(Task goal) Nothing besides a number belongs in the answer, which is how many lines of the listing contain the string "above".

******

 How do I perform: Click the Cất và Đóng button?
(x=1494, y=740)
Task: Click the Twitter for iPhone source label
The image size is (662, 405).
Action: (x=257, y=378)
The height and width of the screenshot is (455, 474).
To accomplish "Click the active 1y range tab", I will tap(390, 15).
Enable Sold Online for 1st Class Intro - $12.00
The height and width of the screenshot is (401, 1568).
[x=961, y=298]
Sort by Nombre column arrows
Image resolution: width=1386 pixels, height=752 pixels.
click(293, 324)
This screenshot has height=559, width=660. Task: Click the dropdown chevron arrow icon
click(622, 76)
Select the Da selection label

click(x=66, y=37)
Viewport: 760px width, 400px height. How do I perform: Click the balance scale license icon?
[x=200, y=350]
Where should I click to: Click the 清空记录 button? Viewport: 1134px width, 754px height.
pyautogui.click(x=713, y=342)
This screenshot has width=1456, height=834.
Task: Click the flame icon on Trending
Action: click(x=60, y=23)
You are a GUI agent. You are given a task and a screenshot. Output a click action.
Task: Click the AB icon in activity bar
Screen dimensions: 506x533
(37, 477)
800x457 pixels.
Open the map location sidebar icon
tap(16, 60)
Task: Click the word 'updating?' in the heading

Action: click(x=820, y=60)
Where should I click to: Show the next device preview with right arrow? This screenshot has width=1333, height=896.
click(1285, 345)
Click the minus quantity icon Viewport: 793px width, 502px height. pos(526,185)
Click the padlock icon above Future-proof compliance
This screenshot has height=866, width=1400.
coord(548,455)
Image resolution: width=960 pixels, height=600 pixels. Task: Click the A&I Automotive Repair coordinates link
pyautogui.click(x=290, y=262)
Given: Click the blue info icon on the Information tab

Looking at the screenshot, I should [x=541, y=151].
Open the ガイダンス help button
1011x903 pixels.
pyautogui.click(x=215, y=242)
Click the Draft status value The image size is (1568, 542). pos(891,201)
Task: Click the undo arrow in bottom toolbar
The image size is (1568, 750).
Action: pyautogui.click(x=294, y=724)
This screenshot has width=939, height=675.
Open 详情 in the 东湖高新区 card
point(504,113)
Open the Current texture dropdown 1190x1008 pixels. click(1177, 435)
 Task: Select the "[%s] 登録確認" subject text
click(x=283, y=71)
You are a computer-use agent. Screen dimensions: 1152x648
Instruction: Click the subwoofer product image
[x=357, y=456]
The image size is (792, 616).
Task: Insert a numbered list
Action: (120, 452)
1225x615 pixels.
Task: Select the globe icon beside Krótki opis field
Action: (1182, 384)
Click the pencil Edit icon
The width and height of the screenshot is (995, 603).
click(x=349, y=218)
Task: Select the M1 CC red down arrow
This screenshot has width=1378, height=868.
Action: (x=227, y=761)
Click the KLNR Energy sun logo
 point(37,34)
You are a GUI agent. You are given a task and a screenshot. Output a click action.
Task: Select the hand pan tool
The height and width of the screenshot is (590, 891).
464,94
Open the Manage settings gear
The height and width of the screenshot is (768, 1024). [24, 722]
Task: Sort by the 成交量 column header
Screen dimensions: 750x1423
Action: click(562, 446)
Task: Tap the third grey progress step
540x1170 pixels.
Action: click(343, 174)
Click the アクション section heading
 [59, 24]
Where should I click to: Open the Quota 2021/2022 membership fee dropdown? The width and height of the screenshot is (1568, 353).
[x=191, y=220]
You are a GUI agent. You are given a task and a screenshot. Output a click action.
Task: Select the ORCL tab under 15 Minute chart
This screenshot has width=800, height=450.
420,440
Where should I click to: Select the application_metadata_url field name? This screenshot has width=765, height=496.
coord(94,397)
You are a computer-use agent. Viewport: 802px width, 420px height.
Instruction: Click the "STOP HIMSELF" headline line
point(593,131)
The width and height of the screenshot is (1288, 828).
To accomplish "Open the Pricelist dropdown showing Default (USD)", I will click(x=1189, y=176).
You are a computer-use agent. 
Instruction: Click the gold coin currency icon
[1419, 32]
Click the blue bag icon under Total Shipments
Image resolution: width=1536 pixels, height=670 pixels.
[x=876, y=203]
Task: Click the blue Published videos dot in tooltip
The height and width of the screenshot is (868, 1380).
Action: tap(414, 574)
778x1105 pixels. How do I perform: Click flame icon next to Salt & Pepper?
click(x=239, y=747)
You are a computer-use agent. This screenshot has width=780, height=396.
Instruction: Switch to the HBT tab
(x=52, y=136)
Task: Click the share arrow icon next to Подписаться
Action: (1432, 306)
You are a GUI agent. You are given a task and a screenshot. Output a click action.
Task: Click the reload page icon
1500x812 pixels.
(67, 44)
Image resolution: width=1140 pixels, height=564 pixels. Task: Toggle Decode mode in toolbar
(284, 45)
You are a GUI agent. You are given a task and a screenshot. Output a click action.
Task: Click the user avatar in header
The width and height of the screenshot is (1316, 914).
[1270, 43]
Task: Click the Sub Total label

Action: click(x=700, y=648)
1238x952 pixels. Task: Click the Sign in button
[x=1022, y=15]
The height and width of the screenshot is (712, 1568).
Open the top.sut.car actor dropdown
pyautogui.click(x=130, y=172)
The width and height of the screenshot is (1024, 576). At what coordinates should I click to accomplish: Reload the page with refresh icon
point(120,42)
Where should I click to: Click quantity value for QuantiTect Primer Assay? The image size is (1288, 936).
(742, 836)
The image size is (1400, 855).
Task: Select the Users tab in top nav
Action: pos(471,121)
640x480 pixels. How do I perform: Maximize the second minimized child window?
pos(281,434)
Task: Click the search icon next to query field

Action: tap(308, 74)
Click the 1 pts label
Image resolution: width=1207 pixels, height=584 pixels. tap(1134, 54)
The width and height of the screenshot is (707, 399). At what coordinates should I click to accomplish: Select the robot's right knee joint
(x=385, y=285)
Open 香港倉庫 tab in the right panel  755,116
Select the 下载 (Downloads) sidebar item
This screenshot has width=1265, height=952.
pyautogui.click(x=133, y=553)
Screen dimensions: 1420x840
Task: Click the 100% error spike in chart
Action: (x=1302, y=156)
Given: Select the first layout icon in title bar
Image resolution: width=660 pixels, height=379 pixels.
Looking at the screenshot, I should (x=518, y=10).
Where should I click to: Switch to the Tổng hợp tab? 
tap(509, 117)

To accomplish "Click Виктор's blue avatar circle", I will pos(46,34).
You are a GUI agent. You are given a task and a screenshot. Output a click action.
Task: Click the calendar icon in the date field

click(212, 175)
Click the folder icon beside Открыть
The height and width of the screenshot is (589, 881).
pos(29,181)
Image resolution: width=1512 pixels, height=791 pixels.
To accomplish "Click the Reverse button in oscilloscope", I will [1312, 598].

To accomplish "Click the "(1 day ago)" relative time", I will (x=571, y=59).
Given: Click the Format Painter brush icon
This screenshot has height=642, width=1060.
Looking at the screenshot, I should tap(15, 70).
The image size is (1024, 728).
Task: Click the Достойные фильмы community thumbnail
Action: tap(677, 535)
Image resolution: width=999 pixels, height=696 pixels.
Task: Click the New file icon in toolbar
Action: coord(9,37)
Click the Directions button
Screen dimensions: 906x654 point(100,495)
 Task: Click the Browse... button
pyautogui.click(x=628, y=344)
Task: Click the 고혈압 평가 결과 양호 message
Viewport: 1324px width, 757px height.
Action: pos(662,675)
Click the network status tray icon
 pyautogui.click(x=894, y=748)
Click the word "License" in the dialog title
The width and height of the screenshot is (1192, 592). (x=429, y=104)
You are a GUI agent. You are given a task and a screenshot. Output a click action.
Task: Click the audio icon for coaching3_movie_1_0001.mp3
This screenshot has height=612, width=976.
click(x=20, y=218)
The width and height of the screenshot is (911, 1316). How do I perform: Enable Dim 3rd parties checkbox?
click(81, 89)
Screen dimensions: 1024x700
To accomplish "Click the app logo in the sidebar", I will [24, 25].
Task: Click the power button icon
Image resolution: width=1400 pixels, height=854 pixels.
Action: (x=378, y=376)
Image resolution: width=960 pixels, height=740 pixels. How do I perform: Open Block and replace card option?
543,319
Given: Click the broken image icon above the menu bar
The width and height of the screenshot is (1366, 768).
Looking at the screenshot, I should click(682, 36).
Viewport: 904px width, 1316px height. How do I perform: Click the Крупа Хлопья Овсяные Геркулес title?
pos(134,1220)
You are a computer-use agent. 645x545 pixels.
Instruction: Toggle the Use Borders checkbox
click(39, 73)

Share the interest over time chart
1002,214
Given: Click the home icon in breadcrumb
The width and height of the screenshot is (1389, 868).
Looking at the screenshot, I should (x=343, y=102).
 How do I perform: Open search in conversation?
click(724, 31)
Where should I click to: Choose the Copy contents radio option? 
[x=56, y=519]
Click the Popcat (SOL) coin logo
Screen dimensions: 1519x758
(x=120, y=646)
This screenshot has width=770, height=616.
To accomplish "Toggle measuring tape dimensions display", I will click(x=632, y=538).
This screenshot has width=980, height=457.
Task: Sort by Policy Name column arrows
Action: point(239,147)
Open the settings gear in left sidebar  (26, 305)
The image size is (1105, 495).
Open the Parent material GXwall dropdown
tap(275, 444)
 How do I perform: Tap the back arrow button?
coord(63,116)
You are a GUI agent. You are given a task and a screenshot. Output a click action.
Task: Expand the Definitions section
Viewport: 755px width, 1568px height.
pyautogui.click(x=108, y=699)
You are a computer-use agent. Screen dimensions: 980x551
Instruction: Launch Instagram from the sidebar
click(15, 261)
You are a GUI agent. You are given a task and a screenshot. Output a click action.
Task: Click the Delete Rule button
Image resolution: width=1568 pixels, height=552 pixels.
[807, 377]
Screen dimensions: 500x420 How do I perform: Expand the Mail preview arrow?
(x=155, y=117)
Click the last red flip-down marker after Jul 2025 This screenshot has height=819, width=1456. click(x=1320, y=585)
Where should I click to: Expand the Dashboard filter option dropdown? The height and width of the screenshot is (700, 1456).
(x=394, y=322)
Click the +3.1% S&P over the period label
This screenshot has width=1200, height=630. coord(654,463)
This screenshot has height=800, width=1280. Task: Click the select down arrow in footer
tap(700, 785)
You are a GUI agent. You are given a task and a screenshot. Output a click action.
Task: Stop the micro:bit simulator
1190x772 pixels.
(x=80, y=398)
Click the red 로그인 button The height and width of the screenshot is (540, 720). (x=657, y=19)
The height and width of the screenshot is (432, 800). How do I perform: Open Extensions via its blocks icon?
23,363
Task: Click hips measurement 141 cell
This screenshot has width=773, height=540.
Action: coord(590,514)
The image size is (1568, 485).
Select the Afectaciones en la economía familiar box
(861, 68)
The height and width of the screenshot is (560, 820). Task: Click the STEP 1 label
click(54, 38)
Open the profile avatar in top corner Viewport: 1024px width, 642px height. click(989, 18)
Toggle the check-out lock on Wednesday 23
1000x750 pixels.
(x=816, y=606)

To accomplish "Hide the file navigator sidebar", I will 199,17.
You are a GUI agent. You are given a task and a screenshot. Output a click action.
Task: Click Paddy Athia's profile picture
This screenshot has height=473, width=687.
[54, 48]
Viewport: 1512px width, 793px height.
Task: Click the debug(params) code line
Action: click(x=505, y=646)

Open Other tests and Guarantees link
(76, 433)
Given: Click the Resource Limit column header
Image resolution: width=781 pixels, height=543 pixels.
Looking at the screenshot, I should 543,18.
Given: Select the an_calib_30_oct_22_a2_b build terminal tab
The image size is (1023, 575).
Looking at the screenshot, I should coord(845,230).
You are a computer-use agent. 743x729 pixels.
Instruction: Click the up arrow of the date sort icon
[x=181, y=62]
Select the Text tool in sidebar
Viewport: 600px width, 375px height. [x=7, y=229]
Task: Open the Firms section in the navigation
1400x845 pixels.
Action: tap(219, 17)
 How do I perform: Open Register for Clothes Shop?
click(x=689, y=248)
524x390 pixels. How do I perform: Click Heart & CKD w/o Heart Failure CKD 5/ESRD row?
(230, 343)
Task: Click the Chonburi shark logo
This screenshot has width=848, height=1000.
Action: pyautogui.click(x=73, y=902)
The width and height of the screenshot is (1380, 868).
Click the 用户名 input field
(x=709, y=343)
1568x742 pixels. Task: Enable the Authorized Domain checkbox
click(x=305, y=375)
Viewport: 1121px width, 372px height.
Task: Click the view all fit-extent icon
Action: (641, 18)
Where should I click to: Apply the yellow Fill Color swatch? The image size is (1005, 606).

******

(Completed task) 2